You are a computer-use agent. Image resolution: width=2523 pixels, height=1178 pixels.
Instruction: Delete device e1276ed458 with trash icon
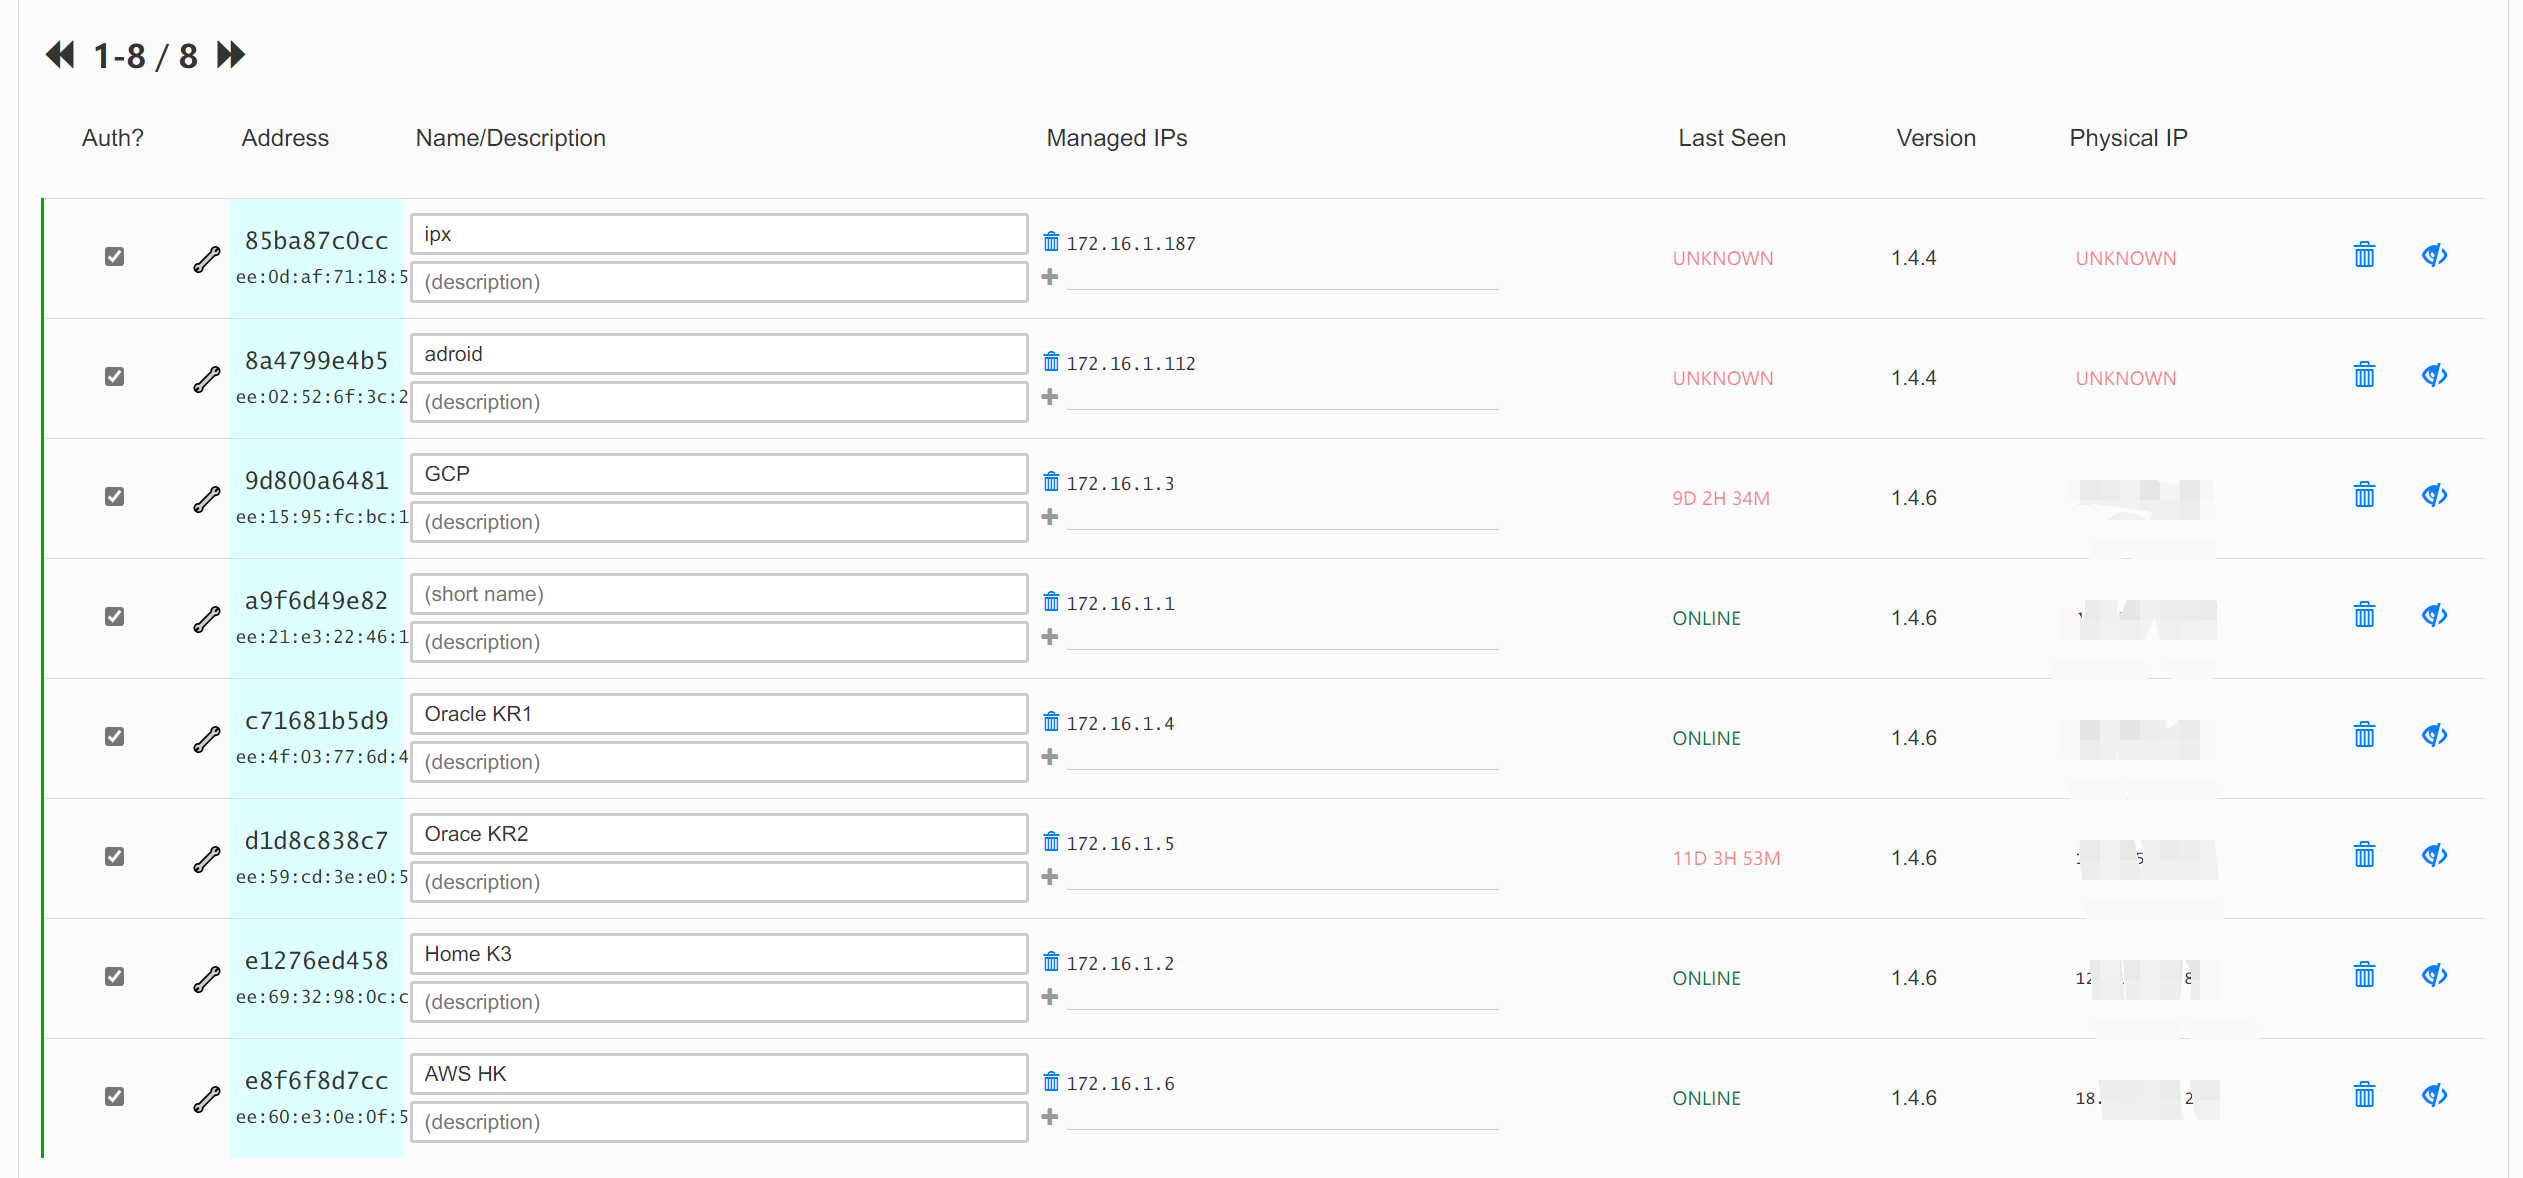[2364, 974]
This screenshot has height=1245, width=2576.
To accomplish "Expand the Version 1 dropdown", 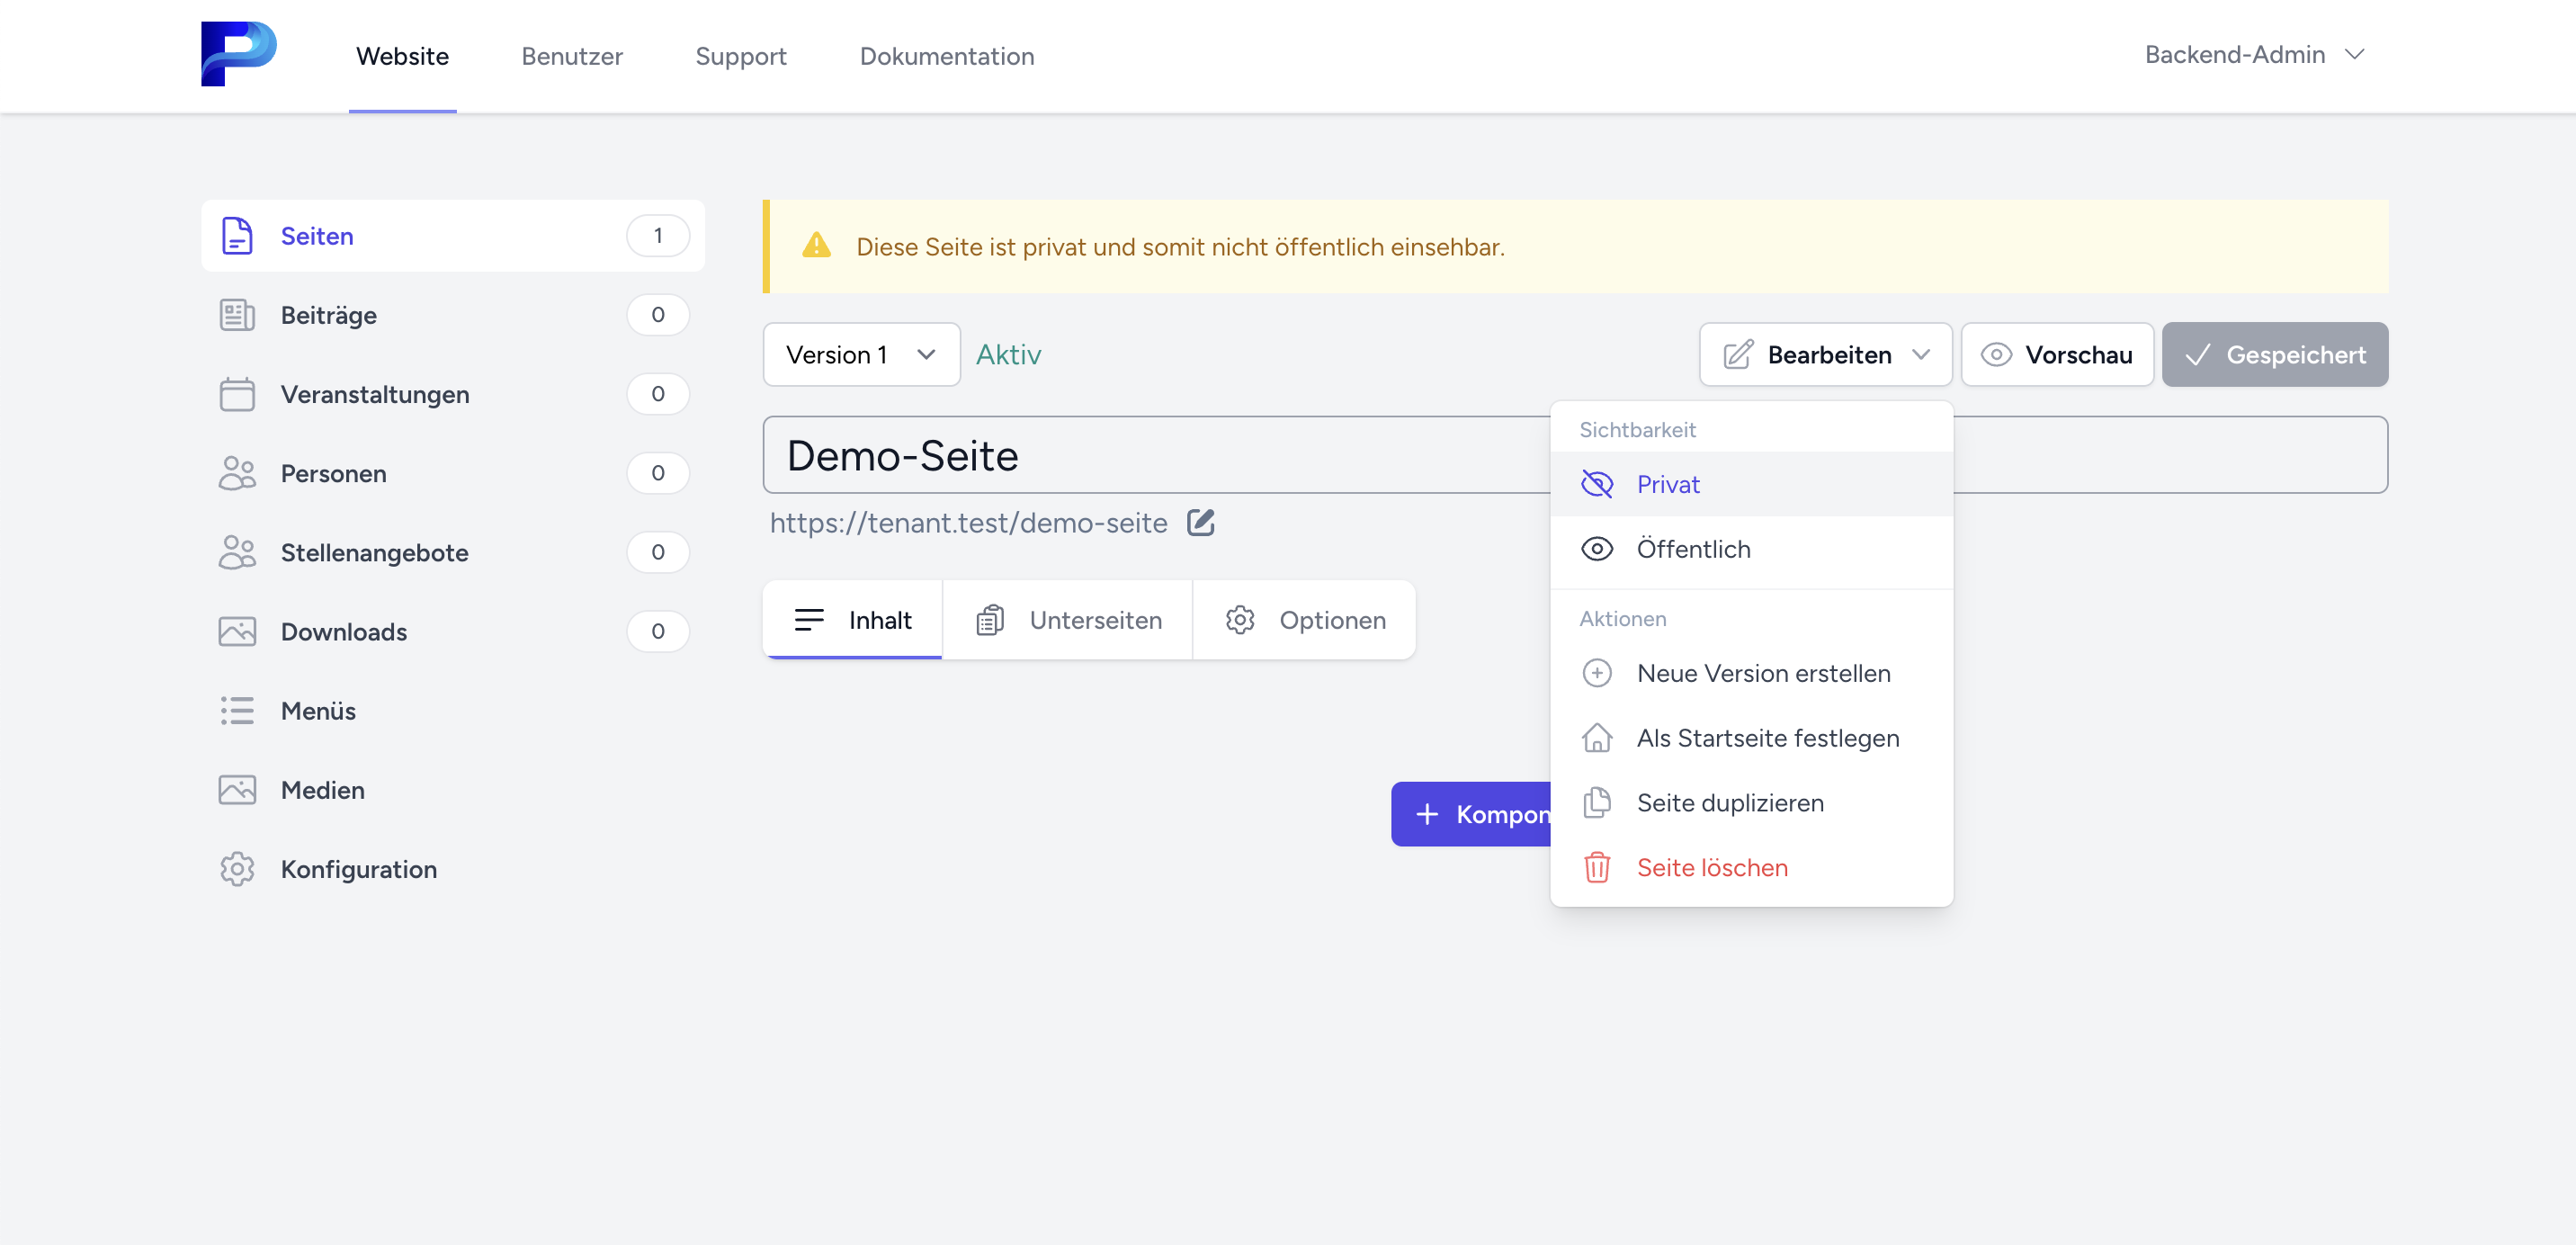I will click(860, 355).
• • • •
WHAT THIS TASK INVOLVES :: Count how many lines in the data contain the word "width", giving the number without comment.

OUTPUT FOR THIS EXERCISE :: 2